Noriko Shinohara could have done anything when she arrived in New York City as a 19-year-old art student. She chose to devote her life to avant-garde artist Ushio Shinohara, 22 years her senior and famous for his “boxing” paintings. Their 40-year marriage, plagued by alcoholism, an unstable lifestyle, and the sacrifices required to create their art, is chronicled in the Oscar-nominated documentary Cutie and the Boxer.
It might have been a typical indie doc about a pair of oddball artists except that this story is told mainly from Noriko’s point of view. An artist in her own right, she struggles with life in the shadow of her famous husband. “When I was young I was obsessed by my ideals and art was my first priority,” Noriko explains in the film. “Art was Ushio’s priority too. When it came to that, we completely agreed.”
In her series of drawings “Cutie and Bullie” Noriko fictionalizes her relationship with Ushio. Her drawings, which come to life through animation, serve as the film’s inventive narrative device. They add depth and emotion to the couple’s story, despite the occasional tragic circumstances that are depicted. What translates is a sense of love in the fullest.
“I’d never known anyone in my life who was so open-hearted,” Noriko says about Ushio in the documentary. “I began to love him. I was so filled with inspiration. I was never worried about the future.” Filmmaker Zachary Heinzerling says he was “impressed by the authenticity and environment” of the Shinoharas.
Heinzerling—who won the Best Directing Award at the 2013 Sundance Film Festival—was first attracted to their story after he met Ushio and Noriko in 2009. To Heinzerling, the Shinoharas are the last of a dying breed. At one point, Ushio says he wants an exhibition of his to be like a dinosaur’s roar, able to capture the viewer’s attention in an instant. The allusion to a dinosaur seems an apt description of the Shinoharas: nearly extinct but strong enough for one last roar.

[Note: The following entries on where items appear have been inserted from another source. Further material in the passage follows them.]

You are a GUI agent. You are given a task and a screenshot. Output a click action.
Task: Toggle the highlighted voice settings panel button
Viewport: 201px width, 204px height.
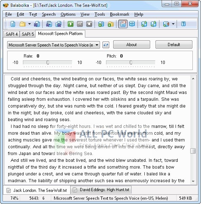(123, 24)
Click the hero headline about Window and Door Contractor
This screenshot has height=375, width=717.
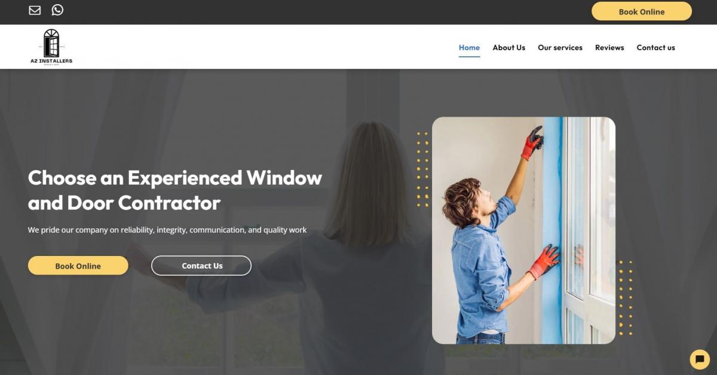pos(175,190)
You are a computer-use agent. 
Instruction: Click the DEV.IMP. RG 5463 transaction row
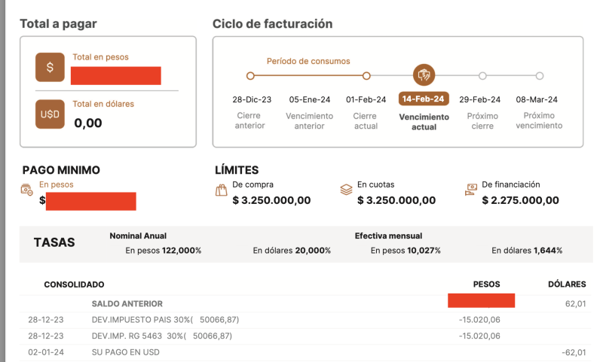tap(161, 336)
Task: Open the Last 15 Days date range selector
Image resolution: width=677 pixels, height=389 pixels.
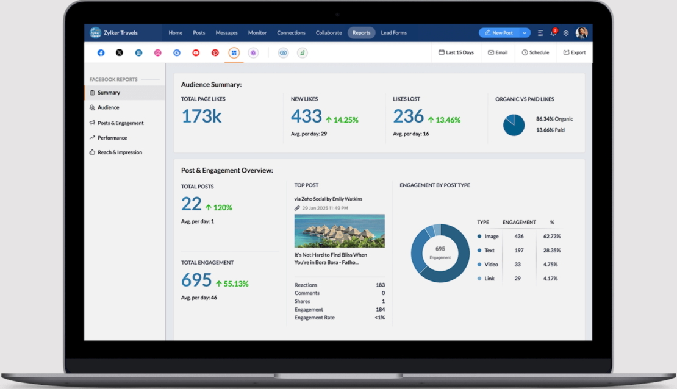Action: click(456, 52)
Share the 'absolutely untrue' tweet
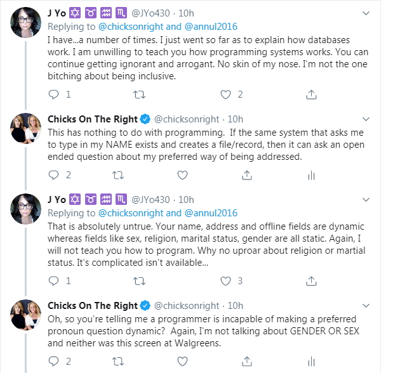This screenshot has height=373, width=393. 311,280
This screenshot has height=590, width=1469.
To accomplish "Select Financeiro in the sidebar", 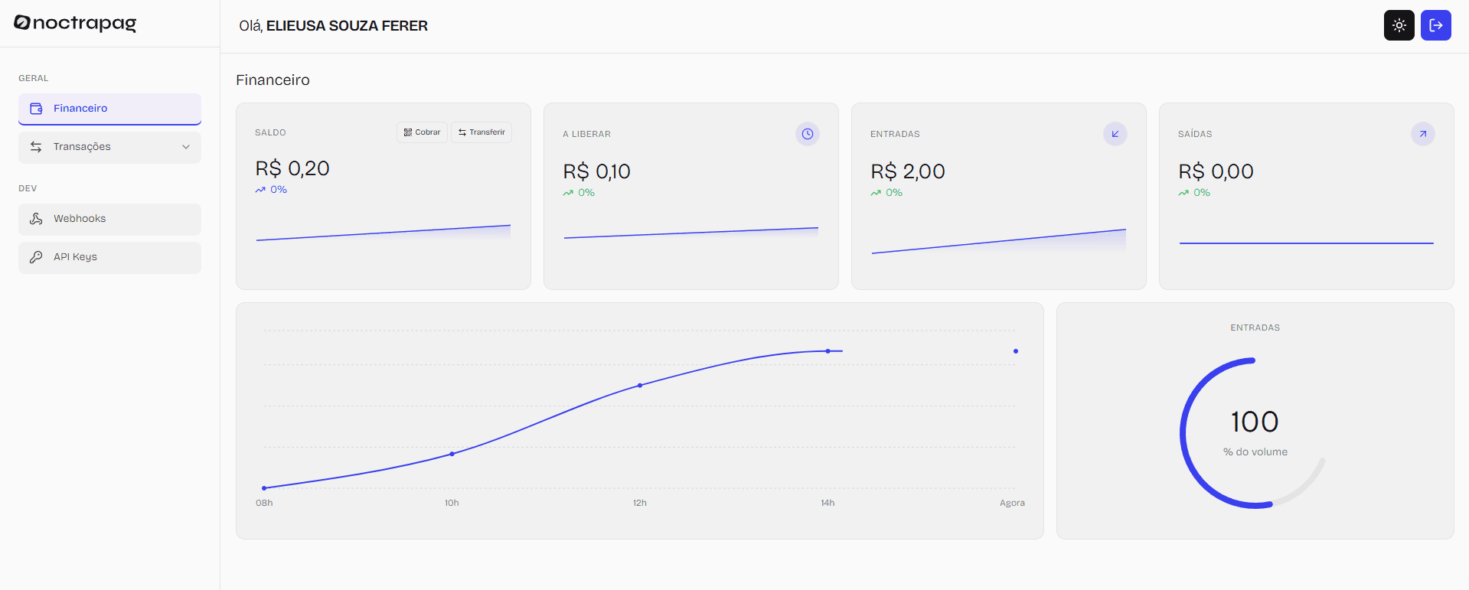I will click(109, 109).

Heinzerling has managed to capture the beauty of the Shinoharas’ relationship; even their conflicts create beauty. “It was a universal story that anyone could relate to,” Heinzerling says.

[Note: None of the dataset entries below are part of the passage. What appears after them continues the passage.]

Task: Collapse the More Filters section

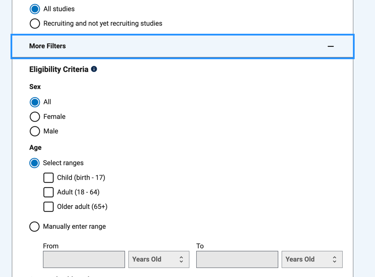Action: click(x=183, y=46)
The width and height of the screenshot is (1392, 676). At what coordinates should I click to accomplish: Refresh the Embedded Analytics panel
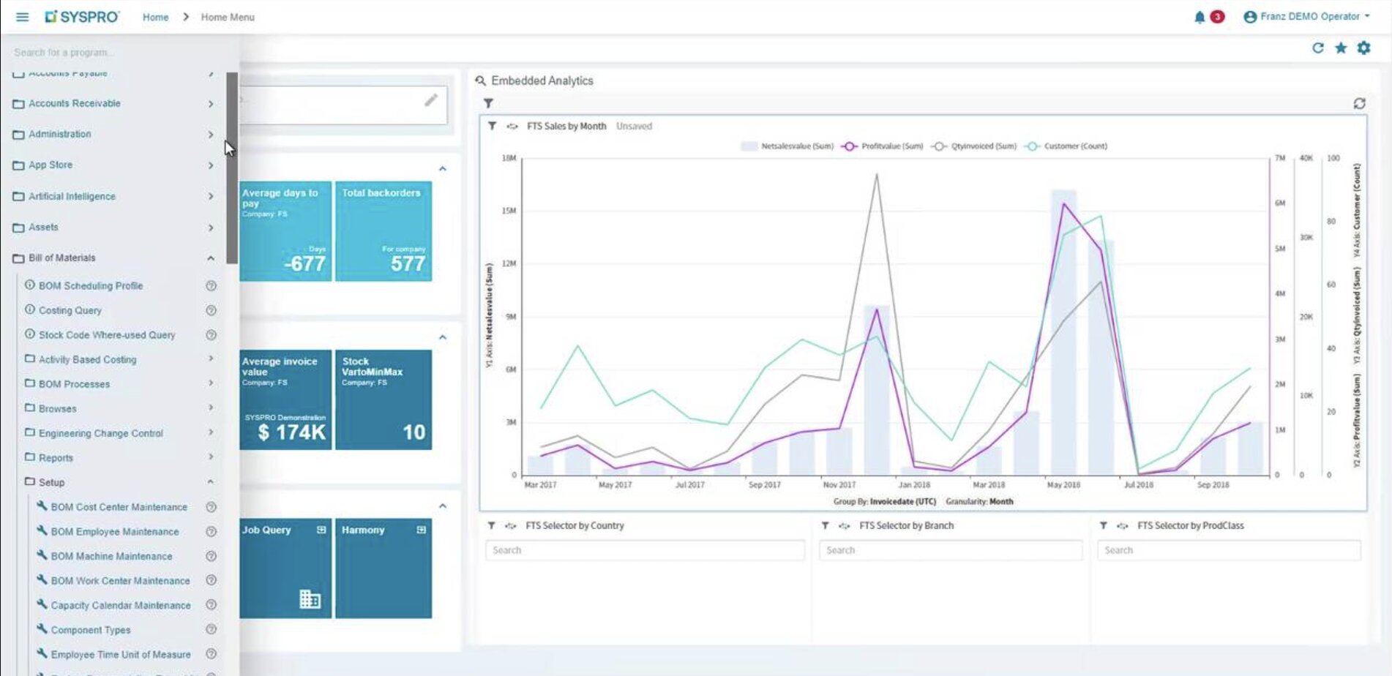(1359, 104)
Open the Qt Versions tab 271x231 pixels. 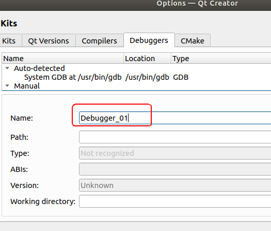(x=49, y=41)
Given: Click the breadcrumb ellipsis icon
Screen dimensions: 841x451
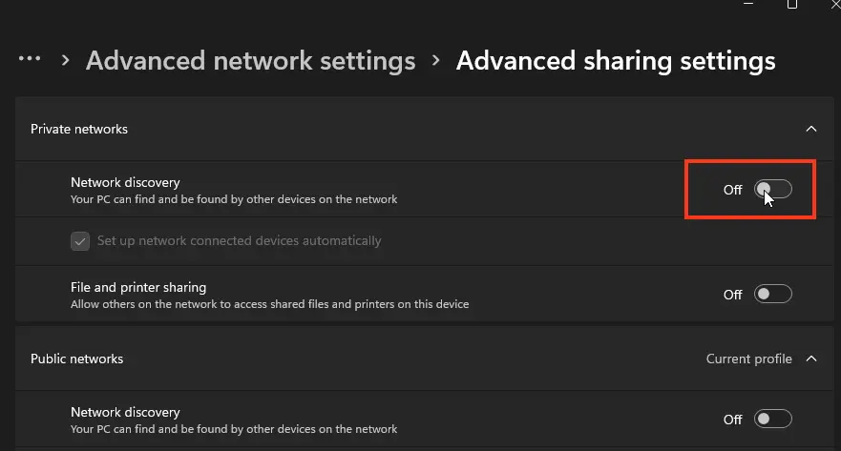Looking at the screenshot, I should [30, 59].
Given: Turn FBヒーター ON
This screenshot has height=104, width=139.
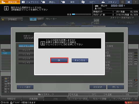Looking at the screenshot, I should click(33, 19).
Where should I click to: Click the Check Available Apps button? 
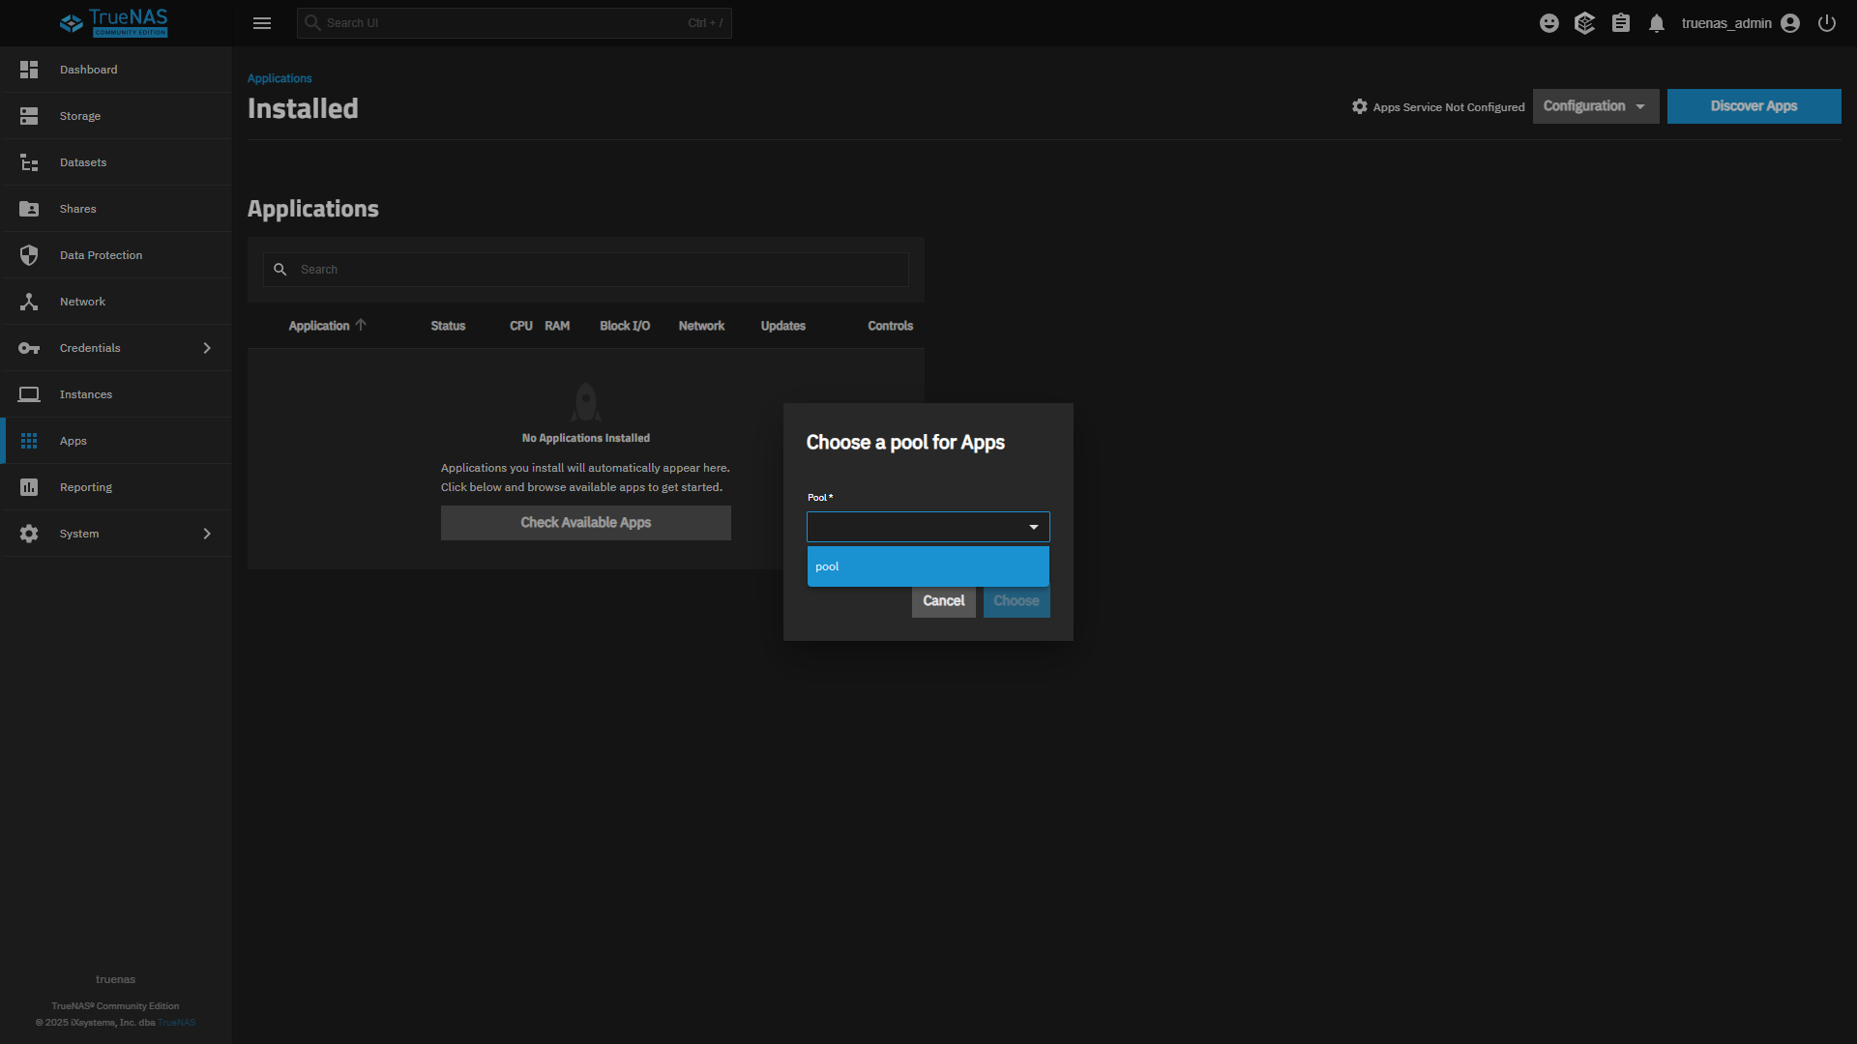coord(585,523)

The appeal of the film has been broad. Recalling the film’s reception when it premiered at Sundance in 2013, Ushio Shinohara says, “It was a happy experience for me. I’d go out around town, go to a restaurant or a bar and have people talk to me [about the film] and that’s a really wonderful thing.”

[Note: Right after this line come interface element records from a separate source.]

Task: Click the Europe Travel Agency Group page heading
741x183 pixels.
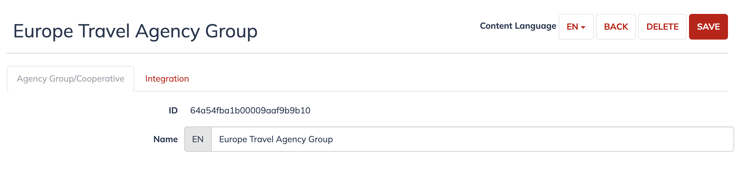Action: [x=135, y=31]
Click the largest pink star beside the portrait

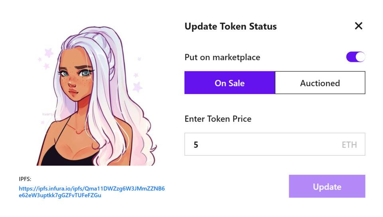click(138, 86)
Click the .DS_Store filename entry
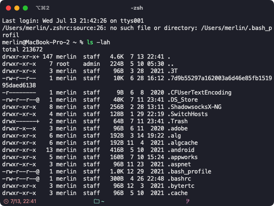This screenshot has width=274, height=206. tap(183, 100)
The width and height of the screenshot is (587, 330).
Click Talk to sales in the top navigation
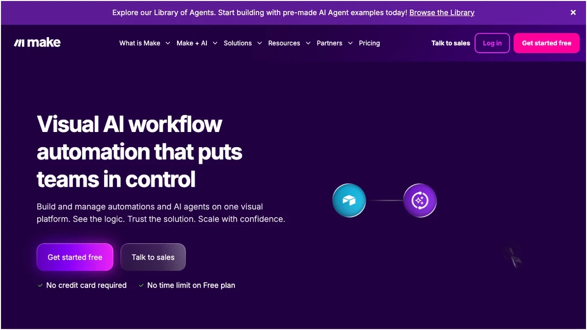point(451,43)
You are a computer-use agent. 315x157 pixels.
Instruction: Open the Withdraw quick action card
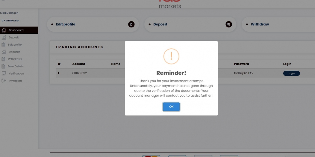click(x=278, y=24)
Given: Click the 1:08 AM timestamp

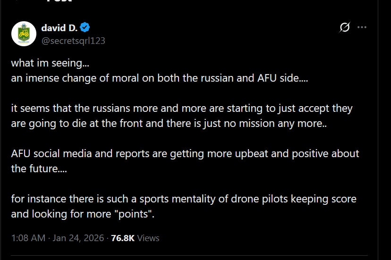Looking at the screenshot, I should [x=28, y=238].
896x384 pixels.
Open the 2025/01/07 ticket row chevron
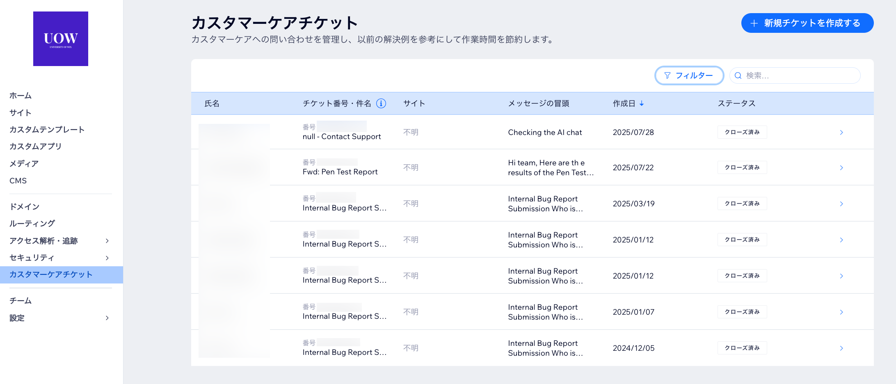[841, 312]
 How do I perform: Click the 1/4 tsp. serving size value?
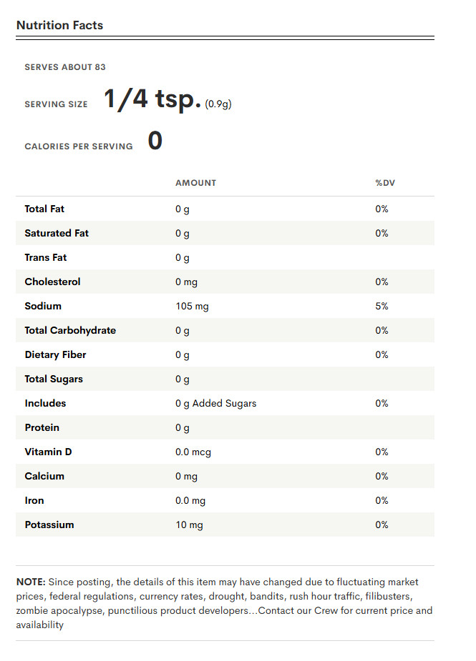[x=152, y=99]
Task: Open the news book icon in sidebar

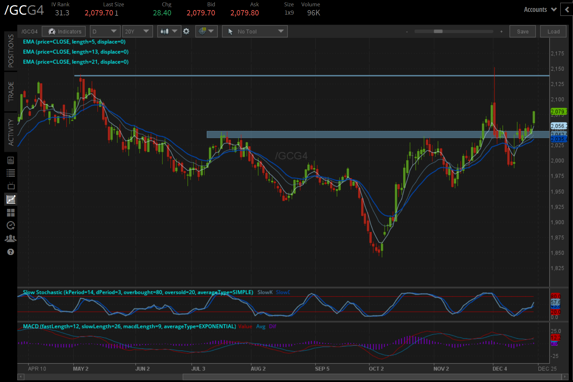Action: (11, 160)
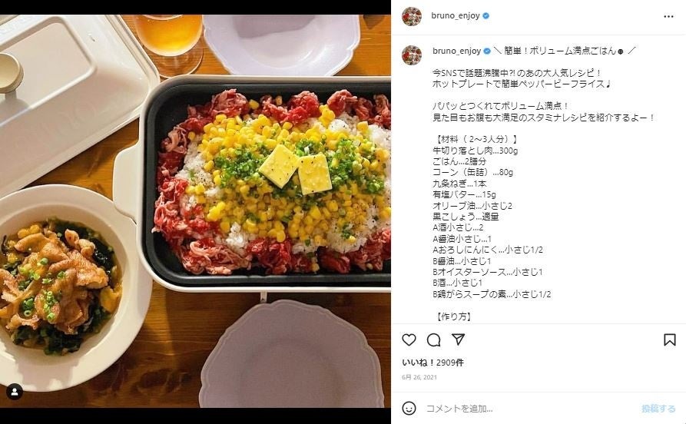Screen dimensions: 686x424
Task: Like the post with the heart icon
Action: coord(409,340)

“But one time recently, this one guy told me, ‘You must be rich and famous,’ and that was quite a surprise for me,” Ushio says. Even with all the critical acclaim for his art, he and Noriko live a life of near poverty.
“This is a very unusual lifestyle that most people won’t take,” Heinzerling says. “I think that some would call it brave, silly, or unconventional—one that’s not worth all the sacrifice.” Heinzerling believes that Ushio and Noriko’s struggles fuel their creative fervor.
In the film, Ushio says, “Art is a demon, a demon that drags you along. It’s not something you can stop, even if you should. Maybe you go insane. Your wife leaves, your kids run away. You throw yourself away to be an artist.”
“As an artist, I never finish,” Noriko says, echoing her husband. “Perfect never exists.” Instead of being discouraged by this thought, it encourages Noriko to continue drawing and painting and looking for new ideas.
There is a scene early on in the film in which Noriko and Ushio discuss the movies of Steven Spielberg. Ushio says his favorite is Jaws because it was Spielberg’s first film and first films are the best by any director. Jaws was full of “energy and idealism.” Noriko says the same dictum can be applied to artists, raising the question: If an artist’s best work is their first work, why carry on? Ushio responds, “Right now I’m an 82 year-old Jaws but I can still bite you!”
Cutie and the Boxer celebrates its BLU-RAY and DVD release on Tuesday, February 4. The film is also available for streaming online via Netflix.